**THE TASK:**
Make an exact copy of the records below. Include every line.

**DATA FOR THIS EXERCISE:**
▼
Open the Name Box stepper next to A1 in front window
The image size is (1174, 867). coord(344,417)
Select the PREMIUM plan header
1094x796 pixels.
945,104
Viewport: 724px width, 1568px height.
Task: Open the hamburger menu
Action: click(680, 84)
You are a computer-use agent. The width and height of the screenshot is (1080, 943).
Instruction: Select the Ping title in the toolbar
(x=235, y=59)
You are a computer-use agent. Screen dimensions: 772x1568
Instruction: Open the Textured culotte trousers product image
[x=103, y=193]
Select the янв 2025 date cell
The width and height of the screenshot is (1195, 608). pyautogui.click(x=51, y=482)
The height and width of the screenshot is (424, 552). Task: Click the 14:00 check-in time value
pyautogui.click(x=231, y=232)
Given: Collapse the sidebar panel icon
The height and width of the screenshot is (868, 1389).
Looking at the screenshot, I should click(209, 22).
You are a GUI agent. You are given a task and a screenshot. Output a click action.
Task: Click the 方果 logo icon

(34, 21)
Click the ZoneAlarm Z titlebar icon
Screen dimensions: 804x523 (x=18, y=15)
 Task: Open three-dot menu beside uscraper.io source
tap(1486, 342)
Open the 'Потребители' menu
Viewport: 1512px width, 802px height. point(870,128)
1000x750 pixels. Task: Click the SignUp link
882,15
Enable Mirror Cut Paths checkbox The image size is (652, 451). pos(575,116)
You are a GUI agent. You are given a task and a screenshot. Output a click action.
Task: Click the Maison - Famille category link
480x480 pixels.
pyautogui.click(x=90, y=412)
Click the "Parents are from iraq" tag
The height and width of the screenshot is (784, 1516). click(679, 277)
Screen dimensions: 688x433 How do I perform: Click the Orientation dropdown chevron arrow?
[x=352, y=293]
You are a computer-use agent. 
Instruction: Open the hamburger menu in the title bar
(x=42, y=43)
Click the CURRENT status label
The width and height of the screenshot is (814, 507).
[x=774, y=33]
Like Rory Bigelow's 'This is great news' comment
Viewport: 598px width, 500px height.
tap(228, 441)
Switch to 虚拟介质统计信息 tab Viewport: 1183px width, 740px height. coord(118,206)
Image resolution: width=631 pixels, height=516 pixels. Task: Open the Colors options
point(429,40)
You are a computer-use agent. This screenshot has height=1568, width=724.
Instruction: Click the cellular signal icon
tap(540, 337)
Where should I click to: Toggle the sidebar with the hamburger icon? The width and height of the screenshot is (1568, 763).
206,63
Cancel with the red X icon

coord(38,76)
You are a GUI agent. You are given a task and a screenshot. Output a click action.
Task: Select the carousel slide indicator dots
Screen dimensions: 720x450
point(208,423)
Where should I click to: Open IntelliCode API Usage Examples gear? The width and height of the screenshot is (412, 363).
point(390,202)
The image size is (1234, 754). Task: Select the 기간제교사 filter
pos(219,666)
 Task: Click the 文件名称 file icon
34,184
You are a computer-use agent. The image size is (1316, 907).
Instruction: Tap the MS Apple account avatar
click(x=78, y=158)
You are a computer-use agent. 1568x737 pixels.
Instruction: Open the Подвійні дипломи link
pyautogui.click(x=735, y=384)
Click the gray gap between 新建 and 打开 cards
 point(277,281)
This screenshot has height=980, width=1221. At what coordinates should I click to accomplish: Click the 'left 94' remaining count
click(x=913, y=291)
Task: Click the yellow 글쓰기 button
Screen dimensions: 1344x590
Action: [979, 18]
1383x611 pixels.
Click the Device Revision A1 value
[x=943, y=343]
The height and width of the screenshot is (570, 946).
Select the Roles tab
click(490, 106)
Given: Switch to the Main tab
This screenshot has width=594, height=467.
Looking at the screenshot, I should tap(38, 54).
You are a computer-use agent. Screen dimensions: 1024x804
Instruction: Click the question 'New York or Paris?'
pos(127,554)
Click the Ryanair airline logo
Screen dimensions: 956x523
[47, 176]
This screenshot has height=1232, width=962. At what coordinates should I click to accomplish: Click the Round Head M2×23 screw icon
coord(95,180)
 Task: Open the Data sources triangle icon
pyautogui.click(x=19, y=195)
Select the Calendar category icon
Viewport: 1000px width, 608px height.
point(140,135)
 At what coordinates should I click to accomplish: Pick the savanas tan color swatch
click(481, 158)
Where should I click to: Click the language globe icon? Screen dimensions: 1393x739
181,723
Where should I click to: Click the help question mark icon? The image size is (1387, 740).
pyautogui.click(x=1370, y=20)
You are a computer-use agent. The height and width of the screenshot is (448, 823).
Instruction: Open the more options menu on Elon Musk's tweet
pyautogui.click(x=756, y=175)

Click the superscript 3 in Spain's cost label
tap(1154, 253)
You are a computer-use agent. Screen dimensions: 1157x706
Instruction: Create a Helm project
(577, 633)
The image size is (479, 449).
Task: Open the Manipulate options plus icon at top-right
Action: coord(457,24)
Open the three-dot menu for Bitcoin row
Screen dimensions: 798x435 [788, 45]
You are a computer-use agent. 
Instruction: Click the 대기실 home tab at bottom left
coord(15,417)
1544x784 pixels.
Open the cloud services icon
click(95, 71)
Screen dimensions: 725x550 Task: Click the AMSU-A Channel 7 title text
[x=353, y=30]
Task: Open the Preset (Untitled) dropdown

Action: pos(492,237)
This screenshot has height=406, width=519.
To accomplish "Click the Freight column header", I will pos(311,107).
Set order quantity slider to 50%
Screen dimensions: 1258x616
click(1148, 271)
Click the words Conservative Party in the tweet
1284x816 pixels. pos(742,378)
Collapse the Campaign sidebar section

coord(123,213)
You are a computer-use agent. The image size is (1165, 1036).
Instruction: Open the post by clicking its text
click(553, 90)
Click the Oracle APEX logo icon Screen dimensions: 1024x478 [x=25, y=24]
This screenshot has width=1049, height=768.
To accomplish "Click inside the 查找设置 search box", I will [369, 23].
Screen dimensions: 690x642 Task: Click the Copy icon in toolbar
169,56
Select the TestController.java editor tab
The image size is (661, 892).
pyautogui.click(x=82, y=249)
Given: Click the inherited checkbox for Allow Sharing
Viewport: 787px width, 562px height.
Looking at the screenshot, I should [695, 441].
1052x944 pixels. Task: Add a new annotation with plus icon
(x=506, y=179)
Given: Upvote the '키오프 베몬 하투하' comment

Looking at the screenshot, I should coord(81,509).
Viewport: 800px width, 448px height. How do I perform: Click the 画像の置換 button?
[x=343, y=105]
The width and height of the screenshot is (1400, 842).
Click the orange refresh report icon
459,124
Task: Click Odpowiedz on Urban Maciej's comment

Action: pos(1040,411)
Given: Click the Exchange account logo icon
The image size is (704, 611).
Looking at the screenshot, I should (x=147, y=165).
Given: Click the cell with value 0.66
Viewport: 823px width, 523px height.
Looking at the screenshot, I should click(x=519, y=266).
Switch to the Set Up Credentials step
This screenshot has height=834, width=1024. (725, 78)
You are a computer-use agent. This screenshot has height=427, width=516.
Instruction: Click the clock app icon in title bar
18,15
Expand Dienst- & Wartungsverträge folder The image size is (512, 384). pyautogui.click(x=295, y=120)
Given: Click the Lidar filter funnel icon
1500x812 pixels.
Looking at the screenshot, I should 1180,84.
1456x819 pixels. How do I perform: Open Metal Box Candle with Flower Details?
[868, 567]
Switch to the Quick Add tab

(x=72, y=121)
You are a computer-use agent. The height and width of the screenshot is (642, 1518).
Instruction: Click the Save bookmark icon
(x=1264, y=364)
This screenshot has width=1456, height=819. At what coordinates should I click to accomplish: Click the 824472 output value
▲
**SOLUTION FOR THIS TASK:**
Open the Name Box stepper next to A1 in front window
The image size is (1174, 867). coord(344,417)
Select the PREMIUM plan header
1094x796 pixels.
945,104
Viewport: 724px width, 1568px height.
Task: Open the hamburger menu
Action: click(680, 84)
You are a computer-use agent. The width and height of the screenshot is (1080, 943).
Instruction: Select the Ping title in the toolbar
(x=235, y=59)
You are a computer-use agent. Screen dimensions: 772x1568
Instruction: Open the Textured culotte trousers product image
[x=103, y=193]
Select the янв 2025 date cell
The width and height of the screenshot is (1195, 608). pyautogui.click(x=51, y=482)
The height and width of the screenshot is (424, 552). Task: Click the 14:00 check-in time value
pyautogui.click(x=231, y=232)
Given: Collapse the sidebar panel icon
The height and width of the screenshot is (868, 1389).
Looking at the screenshot, I should click(209, 22).
You are a GUI agent. You are given a task and a screenshot. Output a click action.
Task: Click the 方果 logo icon

(34, 21)
Click the ZoneAlarm Z titlebar icon
Screen dimensions: 804x523 (x=18, y=15)
 Task: Open three-dot menu beside uscraper.io source
tap(1486, 342)
Open the 'Потребители' menu
Viewport: 1512px width, 802px height. point(870,128)
1000x750 pixels. Task: Click the SignUp link
882,15
Enable Mirror Cut Paths checkbox The image size is (652, 451). pos(575,116)
You are a GUI agent. You are given a task and a screenshot. Output a click action.
Task: Click the Maison - Famille category link
480x480 pixels.
pyautogui.click(x=90, y=412)
Click the "Parents are from iraq" tag
The height and width of the screenshot is (784, 1516). click(679, 277)
Screen dimensions: 688x433 How do I perform: Click the Orientation dropdown chevron arrow?
[x=352, y=293]
You are a computer-use agent. 
Instruction: Open the hamburger menu in the title bar
(x=42, y=43)
Click the CURRENT status label
The width and height of the screenshot is (814, 507).
[x=774, y=33]
Like Rory Bigelow's 'This is great news' comment
Viewport: 598px width, 500px height.
tap(228, 441)
Switch to 虚拟介质统计信息 tab Viewport: 1183px width, 740px height. coord(118,206)
Image resolution: width=631 pixels, height=516 pixels. Task: Open the Colors options
point(429,40)
You are a computer-use agent. This screenshot has height=1568, width=724.
Instruction: Click the cellular signal icon
tap(540, 337)
Where should I click to: Toggle the sidebar with the hamburger icon? The width and height of the screenshot is (1568, 763).
206,63
Cancel with the red X icon

coord(38,76)
You are a GUI agent. You are given a task and a screenshot. Output a click action.
Task: Select the carousel slide indicator dots
Screen dimensions: 720x450
point(208,423)
Where should I click to: Open IntelliCode API Usage Examples gear? The width and height of the screenshot is (412, 363).
point(390,202)
The image size is (1234, 754). Task: Select the 기간제교사 filter
pos(219,666)
 Task: Click the 文件名称 file icon
34,184
You are a computer-use agent. The image size is (1316, 907).
Instruction: Tap the MS Apple account avatar
click(x=78, y=158)
You are a computer-use agent. 1568x737 pixels.
Instruction: Open the Подвійні дипломи link
pyautogui.click(x=735, y=384)
Click the gray gap between 新建 and 打开 cards
 point(277,281)
This screenshot has height=980, width=1221. At what coordinates should I click to accomplish: Click the 'left 94' remaining count
click(x=913, y=291)
Task: Click the yellow 글쓰기 button
Screen dimensions: 1344x590
Action: [979, 18]
1383x611 pixels.
Click the Device Revision A1 value
[x=943, y=343]
The height and width of the screenshot is (570, 946).
Select the Roles tab
click(490, 106)
Given: Switch to the Main tab
This screenshot has width=594, height=467.
Looking at the screenshot, I should tap(38, 54).
You are a computer-use agent. Screen dimensions: 1024x804
Instruction: Click the question 'New York or Paris?'
pos(127,554)
Click the Ryanair airline logo
Screen dimensions: 956x523
[47, 176]
This screenshot has height=1232, width=962. At what coordinates should I click to accomplish: Click the Round Head M2×23 screw icon
coord(95,180)
 Task: Open the Data sources triangle icon
pyautogui.click(x=19, y=195)
Select the Calendar category icon
Viewport: 1000px width, 608px height.
point(140,135)
 At what coordinates should I click to accomplish: Pick the savanas tan color swatch
click(481, 158)
Where should I click to: Click the language globe icon? Screen dimensions: 1393x739
181,723
Where should I click to: Click the help question mark icon? The image size is (1387, 740).
pyautogui.click(x=1370, y=20)
You are a computer-use agent. The height and width of the screenshot is (448, 823).
Instruction: Open the more options menu on Elon Musk's tweet
pyautogui.click(x=756, y=175)

Click the superscript 3 in Spain's cost label
tap(1154, 253)
You are a computer-use agent. Screen dimensions: 1157x706
Instruction: Create a Helm project
(577, 633)
The image size is (479, 449).
Task: Open the Manipulate options plus icon at top-right
Action: coord(457,24)
Open the three-dot menu for Bitcoin row
Screen dimensions: 798x435 [788, 45]
You are a computer-use agent. 
Instruction: Click the 대기실 home tab at bottom left
coord(15,417)
1544x784 pixels.
Open the cloud services icon
click(95, 71)
Screen dimensions: 725x550 Task: Click the AMSU-A Channel 7 title text
[x=353, y=30]
Task: Open the Preset (Untitled) dropdown

Action: pos(492,237)
This screenshot has height=406, width=519.
To accomplish "Click the Freight column header", I will pos(311,107).
Set order quantity slider to 50%
Screen dimensions: 1258x616
click(1148, 271)
Click the words Conservative Party in the tweet
1284x816 pixels. pos(742,378)
Collapse the Campaign sidebar section

coord(123,213)
You are a computer-use agent. The image size is (1165, 1036).
Instruction: Open the post by clicking its text
click(553, 90)
Click the Oracle APEX logo icon Screen dimensions: 1024x478 [x=25, y=24]
This screenshot has width=1049, height=768.
To accomplish "Click inside the 查找设置 search box", I will [369, 23].
Screen dimensions: 690x642 Task: Click the Copy icon in toolbar
169,56
Select the TestController.java editor tab
The image size is (661, 892).
pyautogui.click(x=82, y=249)
Given: Click the inherited checkbox for Allow Sharing
Viewport: 787px width, 562px height.
Looking at the screenshot, I should [695, 441].
1052x944 pixels. Task: Add a new annotation with plus icon
(x=506, y=179)
Given: Upvote the '키오프 베몬 하투하' comment

Looking at the screenshot, I should coord(81,509).
Viewport: 800px width, 448px height. How do I perform: Click the 画像の置換 button?
[x=343, y=105]
The width and height of the screenshot is (1400, 842).
Click the orange refresh report icon
459,124
Task: Click Odpowiedz on Urban Maciej's comment

Action: pos(1040,411)
Given: Click the Exchange account logo icon
The image size is (704, 611).
Looking at the screenshot, I should (x=147, y=165).
Given: Click the cell with value 0.66
Viewport: 823px width, 523px height.
Looking at the screenshot, I should click(x=519, y=266).
Switch to the Set Up Credentials step
This screenshot has height=834, width=1024. (725, 78)
You are a computer-use agent. This screenshot has height=427, width=516.
Instruction: Click the clock app icon in title bar
18,15
Expand Dienst- & Wartungsverträge folder The image size is (512, 384). pyautogui.click(x=295, y=120)
Given: Click the Lidar filter funnel icon
1500x812 pixels.
Looking at the screenshot, I should 1180,84.
1456x819 pixels. How do I perform: Open Metal Box Candle with Flower Details?
[868, 567]
Switch to the Quick Add tab

(x=72, y=121)
You are a computer-use agent. The height and width of the screenshot is (642, 1518).
Instruction: Click the Save bookmark icon
(x=1264, y=364)
This screenshot has width=1456, height=819. At what coordinates should I click to accomplish: Click the 824472 output value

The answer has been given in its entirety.